I presume this is why the Premier of Saskatchewan said they will not collect the carbon tax anymore. It's because this is totally unacceptable and it is focused only on the maritime people. It's not me who said that. It's the Prime Minister, at the press conference, who showed it very clearly.
On Thursday afternoon, the Prime Minister of Canada held a press conference instead of attending question period. Whom did we see at that press conference? Only Liberal members from the Maritimes. Where were the people from Ontario? Where were the people from Quebec? Where were the people from Manitoba? Where were the people from Saskatchewan?. No, it's true: there are no Liberals in Saskatchewan. Where were the other Liberal members and ministers?
They're missing in action, Mr. Chair.
They weren't there, and for good reason. It didn't concern them.
The truth is that this makeshift policy is based solely on the fact that the Prime Minister is taking a hit in the polls.
I have a lot of respect and esteem for the Minister of Environment and Climate Change. As we say back home, he steps up to the plate. He appeared at oral question period on Friday morning and answered questions. He also appeared on the program Les coulisses du pouvoir, where he very politely said there would be no more changes like that one as long as he was minister. Indirectly, he was saying that, if the Prime Minister does it again, he will resign.
I repeat: I very much respect the Minister of the Environment and Climate Change on a personal level. He's also a tough adversary. Personally, I like tough adversaries because they encourage you to do your best.
Our understanding is that he stepped up to the plate to defend a position I believe he didn't really support, but I don't want to presume. He didn't support the idea of permitting the Bay du Nord project either, even though it was the right thing to do for the good of the country. The minister even uttered a veiled threat that he would resign if the Prime Minister did it again.
On the one hand, the architect of this tax policy, an environmental policy, who established and introduced the Liberal carbon tax, isn't happy, and, on the other, the current minister, who's required to implement that policy and, more particularly, forced to implement the reversal announced by the Prime Minister, isn't happy either. Neither one is happy, and rightly so.

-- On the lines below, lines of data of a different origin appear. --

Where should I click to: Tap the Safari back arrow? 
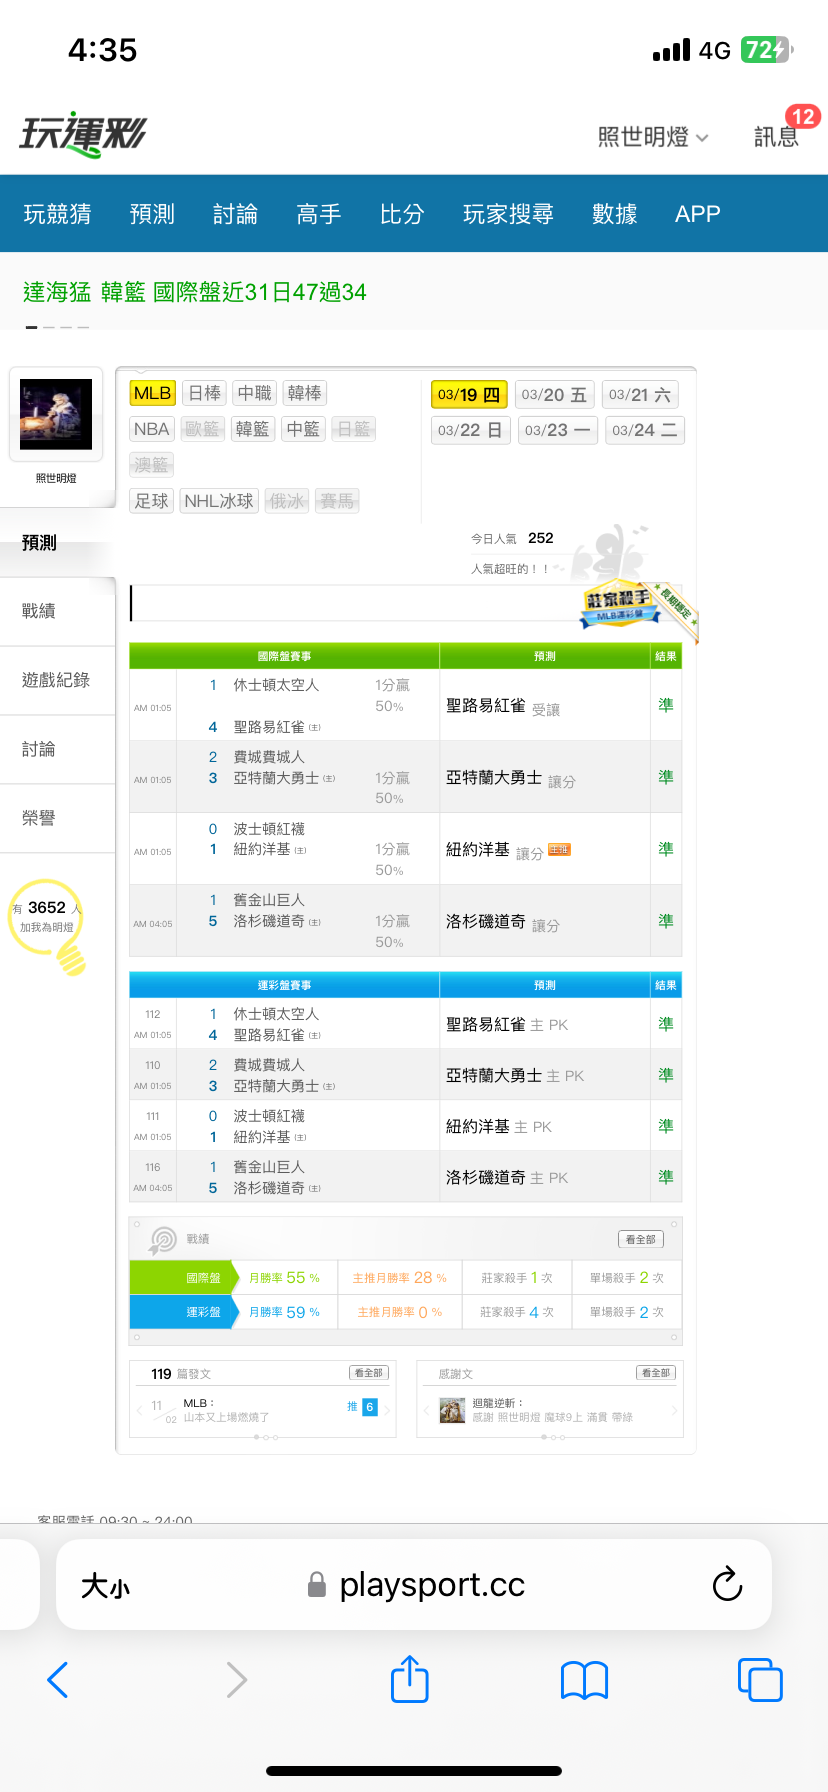[58, 1680]
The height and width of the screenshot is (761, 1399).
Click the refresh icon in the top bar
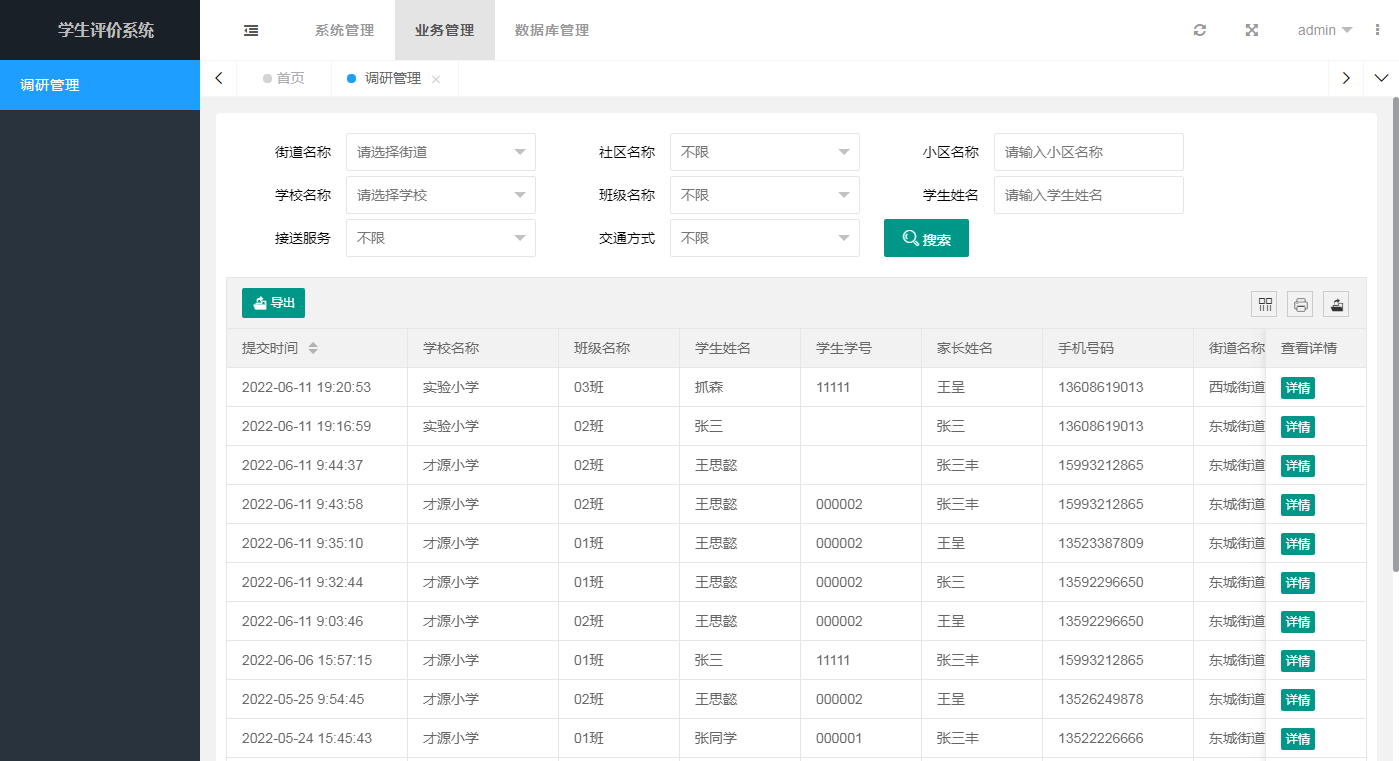1200,30
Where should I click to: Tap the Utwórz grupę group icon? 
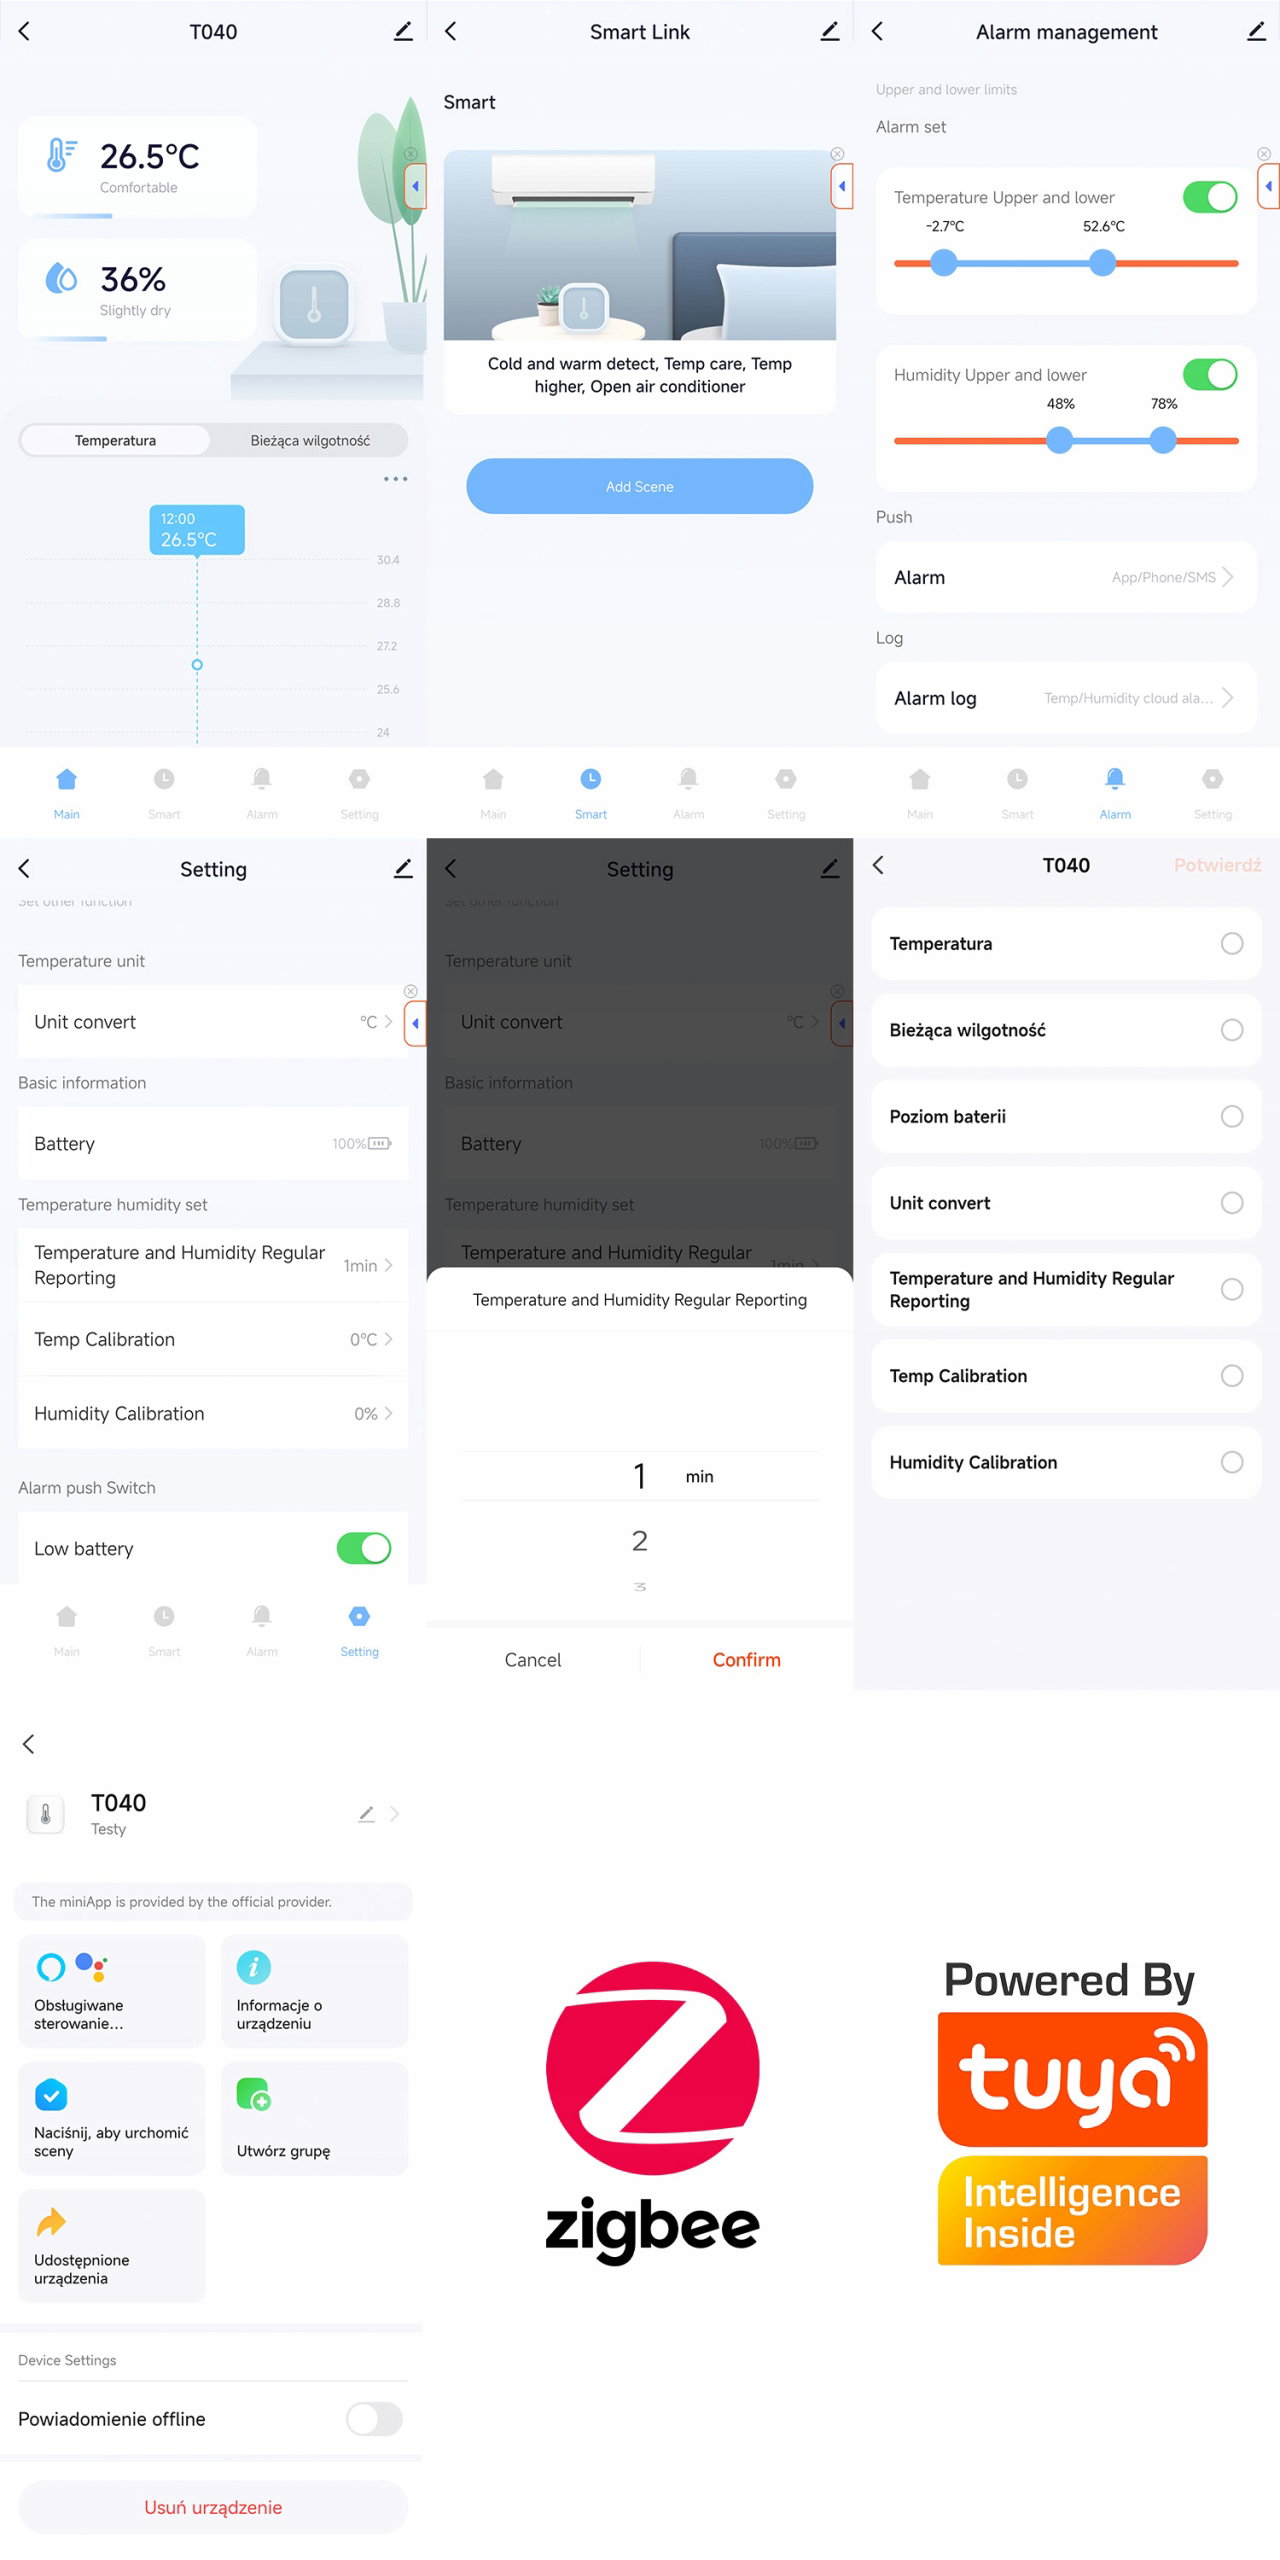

We've also heard a great hue and cry from duly elected provincial authorities, who would have liked the whole thing to be cancelled, if possible. That's what we'd like too. At least if we're talking about winter heating, all types of heating should be included. However, the Prime Minister made his decisions based on his partisan political intentions. That isn't how a prime minister should act, particularly with regard to one of his commitments, one of his key policies.
You should've heard all the comments on the weekend from people who don't hate the current prime minister and who acknowledge that the two basic focuses of his approach for the past eight years have been the First Nations and carbon pricing. Now, in a dramatic turn of events, he retreats from carbon pricing. Need I note that he's doing so after insulting everyone who didn't agree with them, starting with the Conservatives? And now he flip-flops because he's taking a hit in the polls.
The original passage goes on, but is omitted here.